La ceremonia de apertura del Mundial 2026 se convirtió en una celebración de alto impacto visual y cultural, con música, fuegos artificiales y una puesta en escena que marcó el inicio oficial del torneo en la cancha de México, sede del partido inaugural en el Estadio Azteca de Ciudad de México. El evento reunió a miles de aficionados y a representantes de las 48 selecciones participantes, en un arranque que buscó proyectar unidad, diversidad y espectáculo.
La imagen compartida refleja esa atmósfera de apertura: una escenografía monumental con referencias al trofeo mundialista, luces, humo y bailarines en pleno despliegue artístico, en medio de un estadio lleno de color y expectativa. La producción reforzó el tono festivo de un Mundial que, por primera vez, se desarrolla en tres países anfitriones: Canadá, México y Estados Unidos.
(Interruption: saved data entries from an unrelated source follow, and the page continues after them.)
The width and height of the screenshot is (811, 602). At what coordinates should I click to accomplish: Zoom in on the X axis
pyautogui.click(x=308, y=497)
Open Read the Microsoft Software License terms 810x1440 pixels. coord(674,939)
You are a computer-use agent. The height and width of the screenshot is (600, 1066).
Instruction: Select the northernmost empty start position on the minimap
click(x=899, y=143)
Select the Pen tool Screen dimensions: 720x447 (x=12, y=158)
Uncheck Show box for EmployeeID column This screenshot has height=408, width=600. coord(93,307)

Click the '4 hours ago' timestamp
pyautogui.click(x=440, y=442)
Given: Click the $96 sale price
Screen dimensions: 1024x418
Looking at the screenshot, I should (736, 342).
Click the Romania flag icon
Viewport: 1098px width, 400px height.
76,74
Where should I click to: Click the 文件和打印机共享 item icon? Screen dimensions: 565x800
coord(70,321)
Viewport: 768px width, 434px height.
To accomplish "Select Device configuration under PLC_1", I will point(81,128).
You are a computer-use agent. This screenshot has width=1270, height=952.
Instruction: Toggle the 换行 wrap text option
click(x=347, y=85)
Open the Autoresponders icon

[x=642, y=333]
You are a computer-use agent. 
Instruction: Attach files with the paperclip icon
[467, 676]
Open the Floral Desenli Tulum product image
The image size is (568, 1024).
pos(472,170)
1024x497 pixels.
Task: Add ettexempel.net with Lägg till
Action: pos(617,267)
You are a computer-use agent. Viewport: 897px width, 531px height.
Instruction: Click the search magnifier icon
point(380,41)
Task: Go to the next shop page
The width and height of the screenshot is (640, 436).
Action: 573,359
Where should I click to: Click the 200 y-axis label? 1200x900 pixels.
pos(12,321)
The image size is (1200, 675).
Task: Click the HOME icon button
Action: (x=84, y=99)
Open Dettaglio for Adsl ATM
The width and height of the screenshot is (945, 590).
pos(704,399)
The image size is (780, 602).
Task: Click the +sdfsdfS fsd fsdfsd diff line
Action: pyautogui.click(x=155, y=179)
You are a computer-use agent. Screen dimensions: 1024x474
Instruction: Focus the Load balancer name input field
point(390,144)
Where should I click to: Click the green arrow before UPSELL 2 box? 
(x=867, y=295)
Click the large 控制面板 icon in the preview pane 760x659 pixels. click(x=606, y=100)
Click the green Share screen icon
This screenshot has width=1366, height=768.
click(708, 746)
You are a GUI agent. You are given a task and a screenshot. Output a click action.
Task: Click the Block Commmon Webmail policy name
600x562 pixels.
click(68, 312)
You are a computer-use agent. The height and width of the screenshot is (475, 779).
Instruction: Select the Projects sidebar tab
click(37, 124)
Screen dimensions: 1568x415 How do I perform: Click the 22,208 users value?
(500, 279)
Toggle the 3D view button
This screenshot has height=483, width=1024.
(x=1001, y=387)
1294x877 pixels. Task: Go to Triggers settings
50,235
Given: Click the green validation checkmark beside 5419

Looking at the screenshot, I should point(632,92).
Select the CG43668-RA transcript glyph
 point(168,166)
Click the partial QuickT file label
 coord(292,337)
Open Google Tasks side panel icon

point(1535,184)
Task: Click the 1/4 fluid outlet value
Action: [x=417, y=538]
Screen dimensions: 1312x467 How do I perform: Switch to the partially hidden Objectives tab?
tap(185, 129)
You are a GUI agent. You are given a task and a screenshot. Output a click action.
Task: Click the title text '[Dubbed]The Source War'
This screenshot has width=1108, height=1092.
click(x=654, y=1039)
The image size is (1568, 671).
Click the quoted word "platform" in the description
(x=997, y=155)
Entre los momentos más comentados de la ceremonia destacaron las presentaciones musicales y los símbolos nacionales, en una narrativa pensada para conectar con una audiencia global. La jornada sirvió como antesala del primer partido del torneo, que inauguró oficialmente la competencia y abrió semanas de actividad futbolística en la región.
Contexto del torneo
El Mundial 2026 se jugará en 16 ciudades sede distribuidas entre Canadá, México y Estados Unidos, una edición histórica por su escala y por el aumento de equipos participantes a 48 selecciones. En territorio canadiense, Toronto y Vancouver figuran entre las ciudades anfitrionas, con partidos programados a partir del 12 de junio de 2026 en suelo canadiense.
La ceremonia inaugural buscó transmitir precisamente esa idea: un torneo continental, multicultural y de gran alcance, capaz de unir a varias naciones bajo una misma fiesta deportiva. Con su despliegue escénico, la apertura dejó clara la apuesta de FIFA por un espectáculo global a la altura de la primera Copa del Mundo organizada por tres países.